**Text block:**
-=-=-
Requesting spot or preemptible instances is a way of reducing the compute cost while using powerful instances but the cloud provider can take back the instance at any moment and disrupt the workload.

Requesting a spot instance with dataplane

On AWS EKS or Azure AKS

Requesting a spot instance has to be requested from the manifest:

...
spec:
...
types:
Worker:
...
resources:
...
extraSelectors:
karpenter.sh/capacity-type: spot

By default AIchor experiments will request karpenter.sh/capacity-type: on-demand.

On GCP GKE

...
spec:
...
types:
Worker:
...
resources:
...
extraSelectors:
cloud.google.com/gke-spot: "true"
cloud.google.com/gke-provisioning: spot
# on GKE, a toleration also has to be passed
extraTolerations:
- key: "cloud.google.com/gke-spot"
operator: "Equal"
value: "true"
effect: "NoSchedule"

Recovering from eviction

Recovering from eviction is supported by 2 AIchor operators: jobset and kuberay. You can find some demo projects using these 2 operators here and here. Other operators will fail when the eviction happens.

spec:
operator: jobset # or kuberay

restartPolicy:
backoffLimit: 5

In the snippet code above, spec.restartPolicy.backoffLimit represents the number of allowed restarts, this experiments will be able to handle 5 failures (including eviction) before being marked as failed.
-=-=-
**Stored data:**
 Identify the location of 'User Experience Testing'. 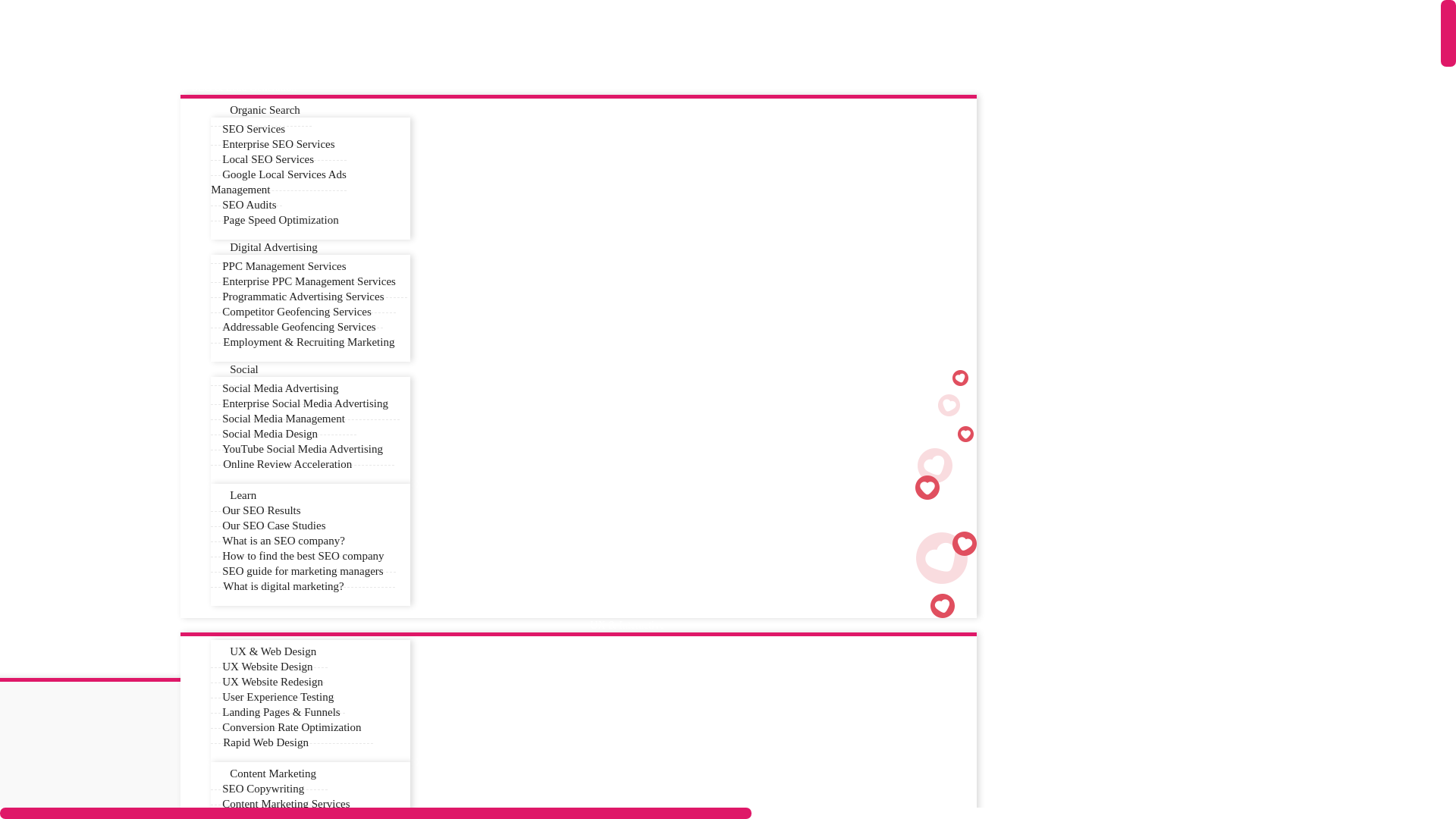
(278, 697).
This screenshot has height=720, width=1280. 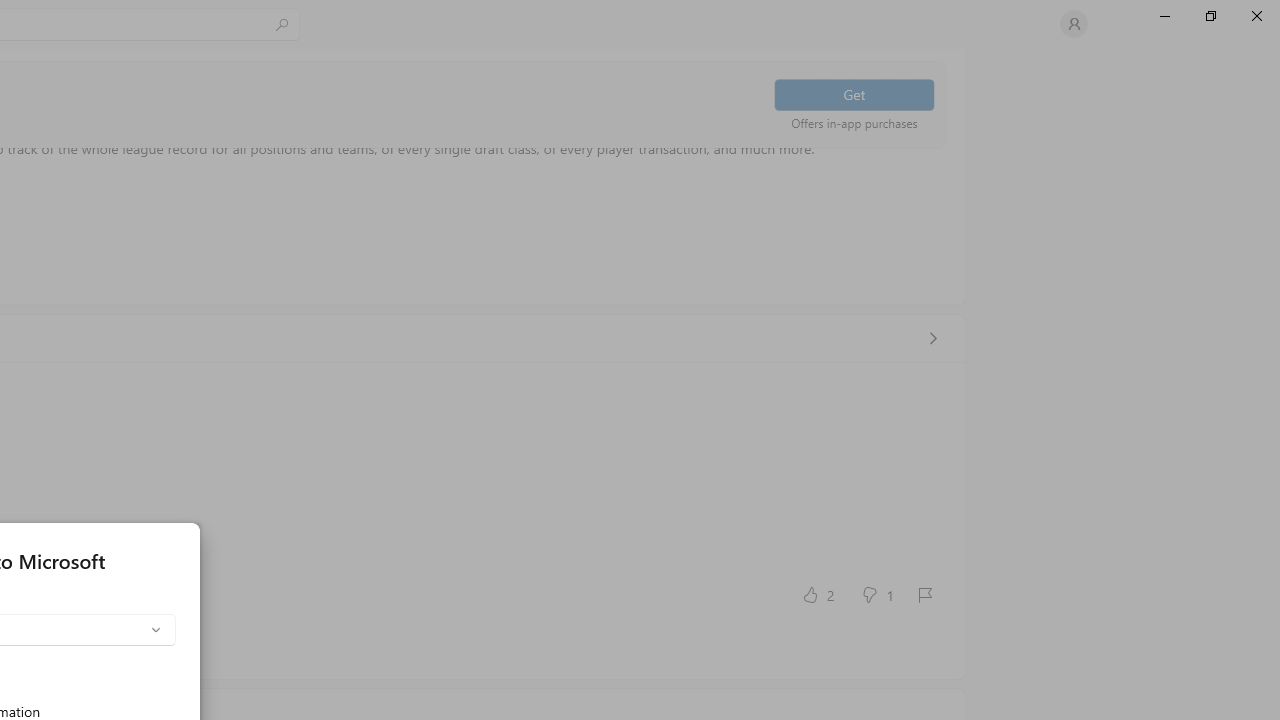 What do you see at coordinates (1072, 24) in the screenshot?
I see `'User profile'` at bounding box center [1072, 24].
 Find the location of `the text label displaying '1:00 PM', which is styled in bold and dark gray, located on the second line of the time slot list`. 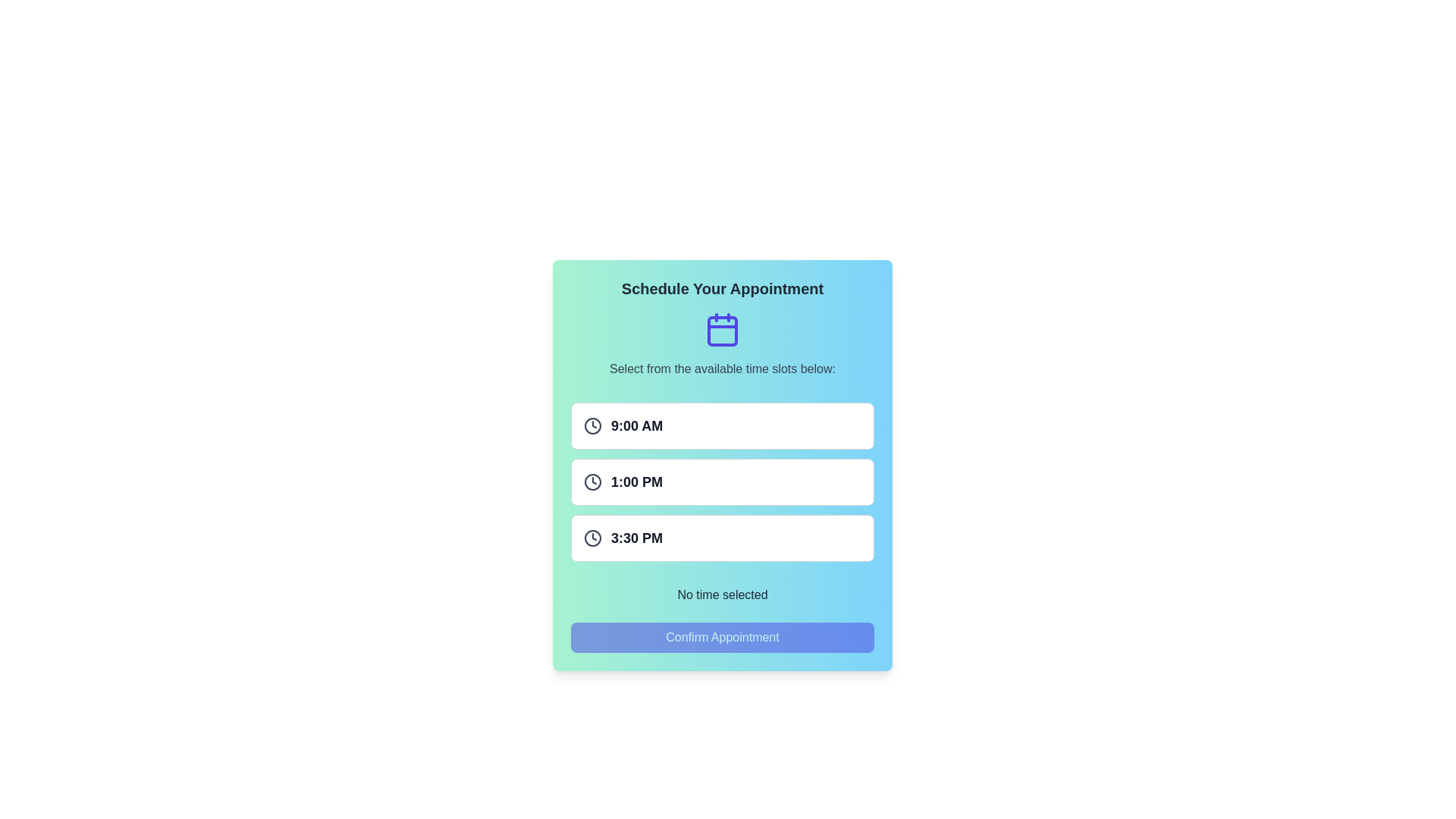

the text label displaying '1:00 PM', which is styled in bold and dark gray, located on the second line of the time slot list is located at coordinates (637, 482).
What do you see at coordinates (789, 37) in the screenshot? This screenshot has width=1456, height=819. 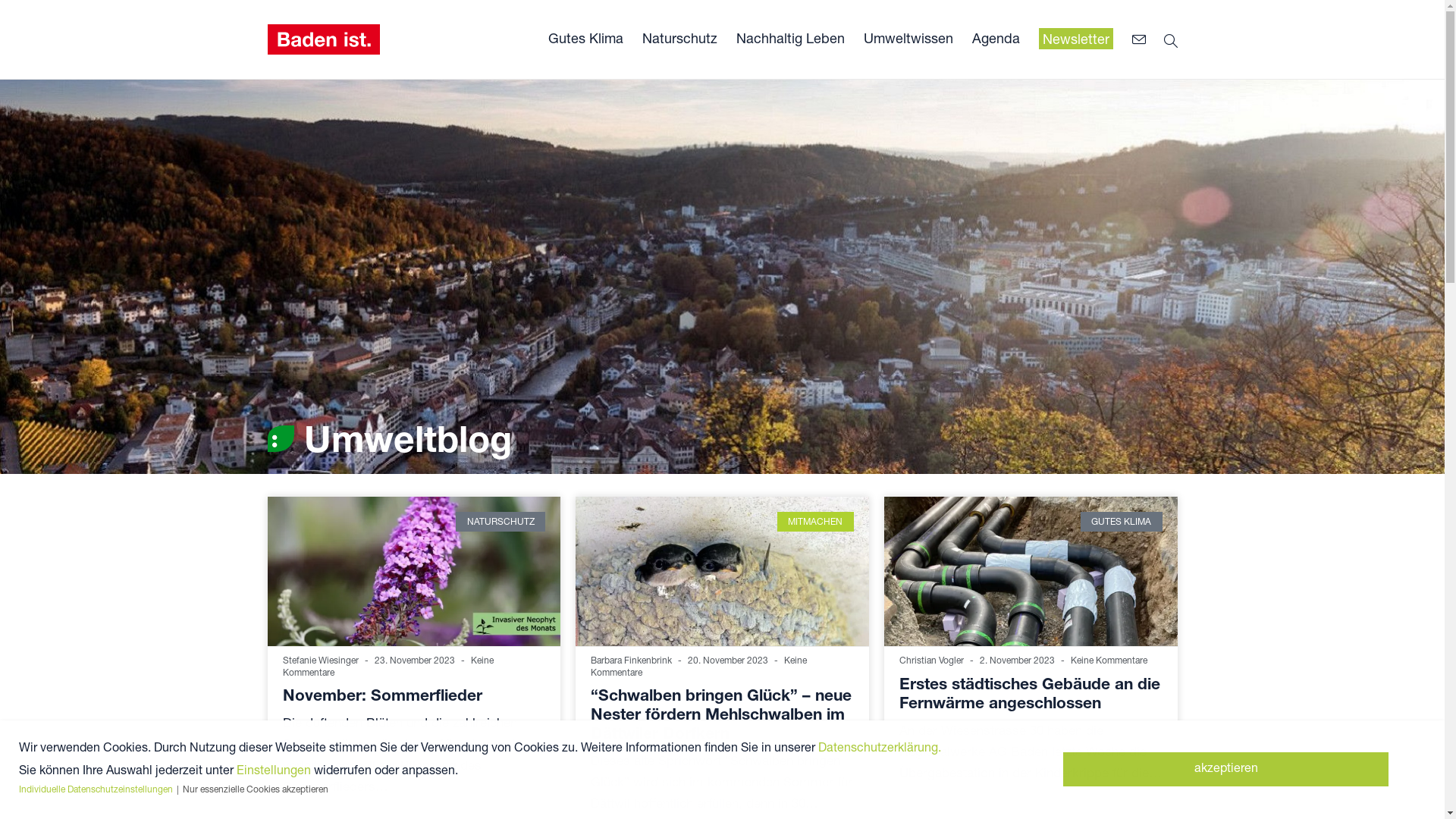 I see `'Nachhaltig Leben'` at bounding box center [789, 37].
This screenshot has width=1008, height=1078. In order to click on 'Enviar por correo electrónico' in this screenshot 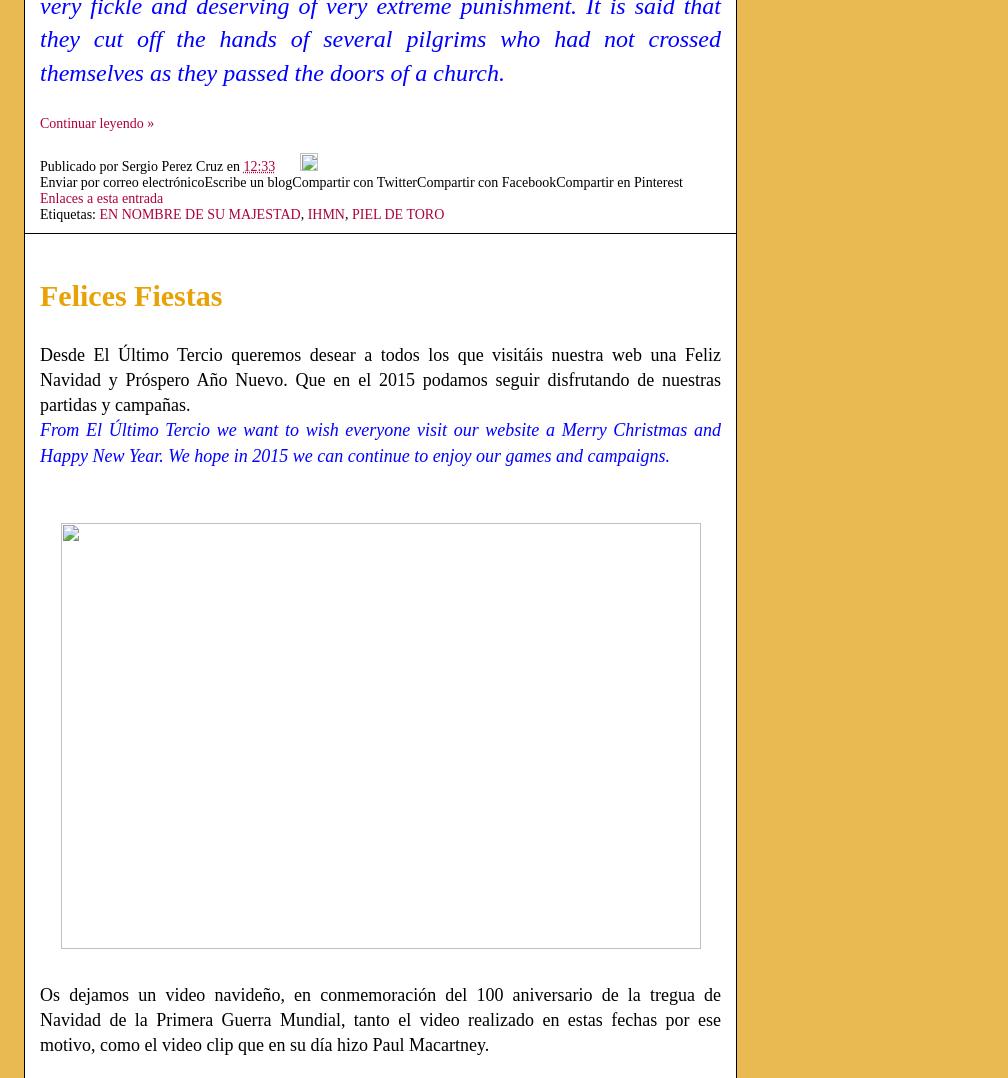, I will do `click(40, 180)`.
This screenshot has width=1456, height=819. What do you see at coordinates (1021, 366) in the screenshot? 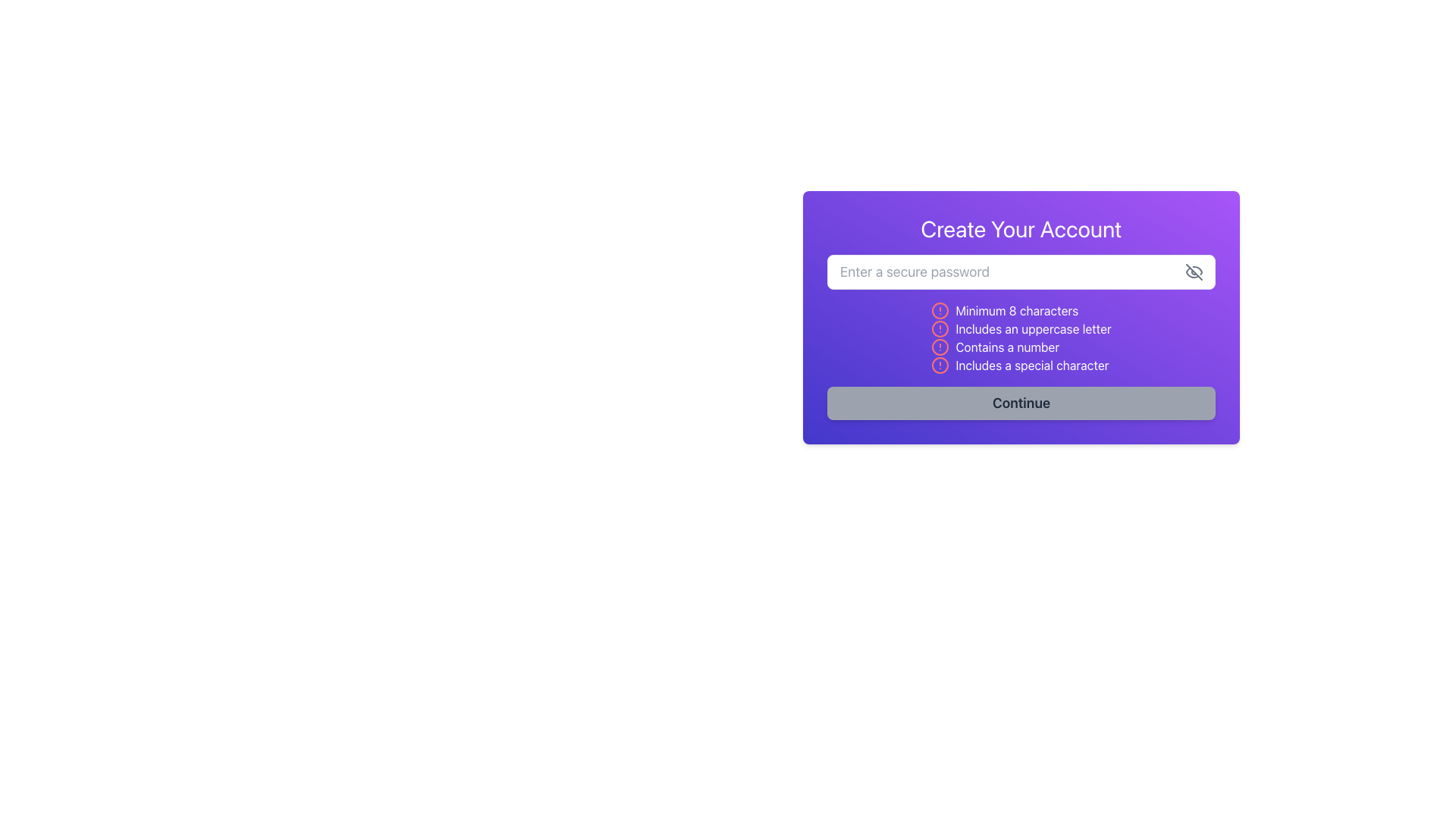
I see `the informational label indicating that the password must include a special character, which is the fourth item in the list of password requirements` at bounding box center [1021, 366].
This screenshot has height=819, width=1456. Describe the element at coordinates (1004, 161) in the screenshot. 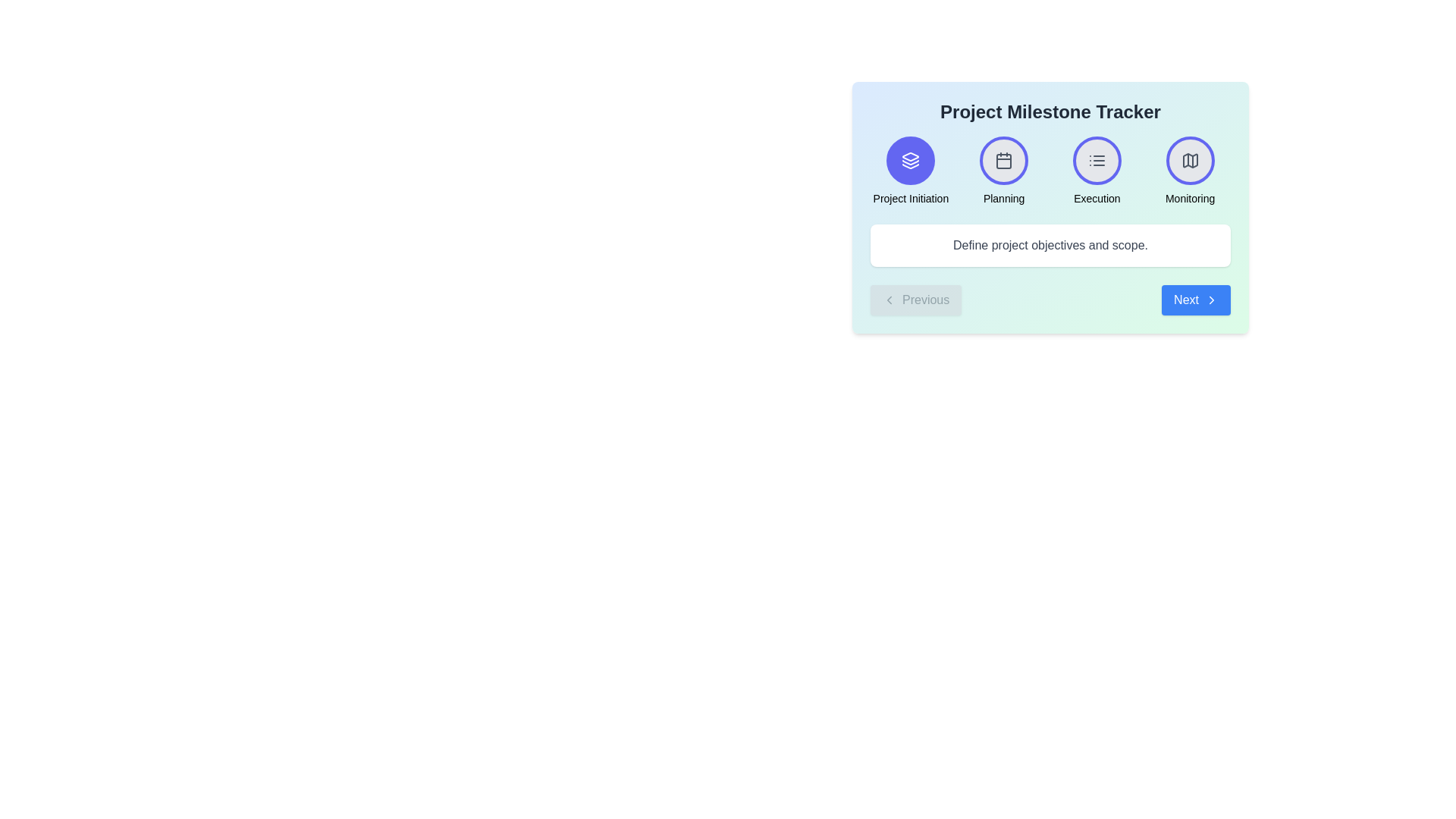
-=-=-
**Work task 1:**
Retype the part of the spot instance guide starting with "cloud.google.com/gke-provisioning: spot" and going on through "the eviction happens.".
**Work task 2:**
List every field set in the GKE toleration entry of the spot instance guide, along with its value.
The stored data has nothing to do with the spot instance guide.

**Exercise result 1:**
cloud.google.com/gke-provisioning: spot
# on GKE, a toleration also has to be passed
extraTolerations:
- key: "cloud.google.com/gke-spot"
operator: "Equal"
value: "true"
effect: "NoSchedule"

Recovering from eviction

Recovering from eviction is supported by 2 AIchor operators: jobset and kuberay. You can find some demo projects using these 2 operators here and here. Other operators will fail when the eviction happens.

**Exercise result 2:**
- key: "cloud.google.com/gke-spot"
- operator: "Equal"
- value: "true"
- effect: "NoSchedule"